(Stored records)
*** Begin section ***

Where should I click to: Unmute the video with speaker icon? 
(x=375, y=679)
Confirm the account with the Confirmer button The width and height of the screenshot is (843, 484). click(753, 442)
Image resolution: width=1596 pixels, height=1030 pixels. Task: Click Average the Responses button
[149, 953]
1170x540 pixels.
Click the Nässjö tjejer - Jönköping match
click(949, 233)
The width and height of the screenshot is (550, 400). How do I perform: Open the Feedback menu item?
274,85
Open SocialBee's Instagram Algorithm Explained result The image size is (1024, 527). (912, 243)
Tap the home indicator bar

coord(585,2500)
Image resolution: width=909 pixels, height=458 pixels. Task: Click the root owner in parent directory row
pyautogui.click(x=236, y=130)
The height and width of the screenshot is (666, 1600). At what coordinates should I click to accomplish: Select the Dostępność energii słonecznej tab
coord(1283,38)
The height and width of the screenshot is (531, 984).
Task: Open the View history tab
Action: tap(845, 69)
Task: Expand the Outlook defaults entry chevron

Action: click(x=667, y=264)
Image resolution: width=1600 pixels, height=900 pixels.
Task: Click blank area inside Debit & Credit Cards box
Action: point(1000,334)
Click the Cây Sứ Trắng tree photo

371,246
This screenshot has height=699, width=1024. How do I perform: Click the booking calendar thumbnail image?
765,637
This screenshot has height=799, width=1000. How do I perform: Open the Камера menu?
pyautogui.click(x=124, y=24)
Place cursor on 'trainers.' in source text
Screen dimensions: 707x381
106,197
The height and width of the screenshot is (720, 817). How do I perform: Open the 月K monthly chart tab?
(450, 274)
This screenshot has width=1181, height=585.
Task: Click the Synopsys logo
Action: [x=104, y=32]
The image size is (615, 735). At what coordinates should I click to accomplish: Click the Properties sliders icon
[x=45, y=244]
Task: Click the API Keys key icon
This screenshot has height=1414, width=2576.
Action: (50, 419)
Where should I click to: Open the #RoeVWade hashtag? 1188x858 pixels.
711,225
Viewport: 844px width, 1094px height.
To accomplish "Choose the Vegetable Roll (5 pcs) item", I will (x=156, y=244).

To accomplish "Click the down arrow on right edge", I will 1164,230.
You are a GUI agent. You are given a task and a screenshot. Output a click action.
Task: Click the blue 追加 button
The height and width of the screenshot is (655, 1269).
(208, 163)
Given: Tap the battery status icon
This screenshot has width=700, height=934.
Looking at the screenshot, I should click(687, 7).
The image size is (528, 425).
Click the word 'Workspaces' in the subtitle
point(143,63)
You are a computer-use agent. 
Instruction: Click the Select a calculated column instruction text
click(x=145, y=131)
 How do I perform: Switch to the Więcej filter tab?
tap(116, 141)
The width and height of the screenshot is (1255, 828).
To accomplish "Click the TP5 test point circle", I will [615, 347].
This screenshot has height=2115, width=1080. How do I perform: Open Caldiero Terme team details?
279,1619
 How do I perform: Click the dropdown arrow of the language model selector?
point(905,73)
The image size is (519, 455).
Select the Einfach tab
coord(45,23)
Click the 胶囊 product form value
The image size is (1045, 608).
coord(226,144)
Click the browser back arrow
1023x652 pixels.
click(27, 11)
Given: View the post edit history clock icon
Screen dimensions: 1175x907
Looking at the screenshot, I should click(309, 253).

*** End section ***

Your task:
Repeat every record above exactly as it appears.

Reply:
Where should I click to: Unmute the video with speaker icon? 
(x=375, y=679)
Confirm the account with the Confirmer button The width and height of the screenshot is (843, 484). click(753, 442)
Image resolution: width=1596 pixels, height=1030 pixels. Task: Click Average the Responses button
[149, 953]
1170x540 pixels.
Click the Nässjö tjejer - Jönköping match
click(949, 233)
The width and height of the screenshot is (550, 400). How do I perform: Open the Feedback menu item?
274,85
Open SocialBee's Instagram Algorithm Explained result The image size is (1024, 527). (912, 243)
Tap the home indicator bar

coord(585,2500)
Image resolution: width=909 pixels, height=458 pixels. Task: Click the root owner in parent directory row
pyautogui.click(x=236, y=130)
The height and width of the screenshot is (666, 1600). At what coordinates should I click to accomplish: Select the Dostępność energii słonecznej tab
coord(1283,38)
The height and width of the screenshot is (531, 984).
Task: Open the View history tab
Action: tap(845, 69)
Task: Expand the Outlook defaults entry chevron

Action: click(x=667, y=264)
Image resolution: width=1600 pixels, height=900 pixels.
Task: Click blank area inside Debit & Credit Cards box
Action: point(1000,334)
Click the Cây Sứ Trắng tree photo

371,246
This screenshot has height=699, width=1024. How do I perform: Click the booking calendar thumbnail image?
765,637
This screenshot has height=799, width=1000. How do I perform: Open the Камера menu?
pyautogui.click(x=124, y=24)
Place cursor on 'trainers.' in source text
Screen dimensions: 707x381
106,197
The height and width of the screenshot is (720, 817). How do I perform: Open the 月K monthly chart tab?
(450, 274)
This screenshot has width=1181, height=585.
Task: Click the Synopsys logo
Action: [x=104, y=32]
The image size is (615, 735). At what coordinates should I click to accomplish: Click the Properties sliders icon
[x=45, y=244]
Task: Click the API Keys key icon
This screenshot has height=1414, width=2576.
Action: (50, 419)
Where should I click to: Open the #RoeVWade hashtag? 1188x858 pixels.
711,225
Viewport: 844px width, 1094px height.
To accomplish "Choose the Vegetable Roll (5 pcs) item", I will (x=156, y=244).

To accomplish "Click the down arrow on right edge", I will 1164,230.
You are a GUI agent. You are given a task and a screenshot. Output a click action.
Task: Click the blue 追加 button
The height and width of the screenshot is (655, 1269).
(208, 163)
Given: Tap the battery status icon
This screenshot has width=700, height=934.
Looking at the screenshot, I should click(687, 7).
The image size is (528, 425).
Click the word 'Workspaces' in the subtitle
point(143,63)
You are a computer-use agent. 
Instruction: Click the Select a calculated column instruction text
click(x=145, y=131)
 How do I perform: Switch to the Więcej filter tab?
tap(116, 141)
The width and height of the screenshot is (1255, 828).
To accomplish "Click the TP5 test point circle", I will [615, 347].
This screenshot has height=2115, width=1080. How do I perform: Open Caldiero Terme team details?
279,1619
 How do I perform: Click the dropdown arrow of the language model selector?
point(905,73)
The image size is (519, 455).
Select the Einfach tab
coord(45,23)
Click the 胶囊 product form value
The image size is (1045, 608).
coord(226,144)
Click the browser back arrow
1023x652 pixels.
click(27, 11)
Given: View the post edit history clock icon
Screen dimensions: 1175x907
Looking at the screenshot, I should click(309, 253).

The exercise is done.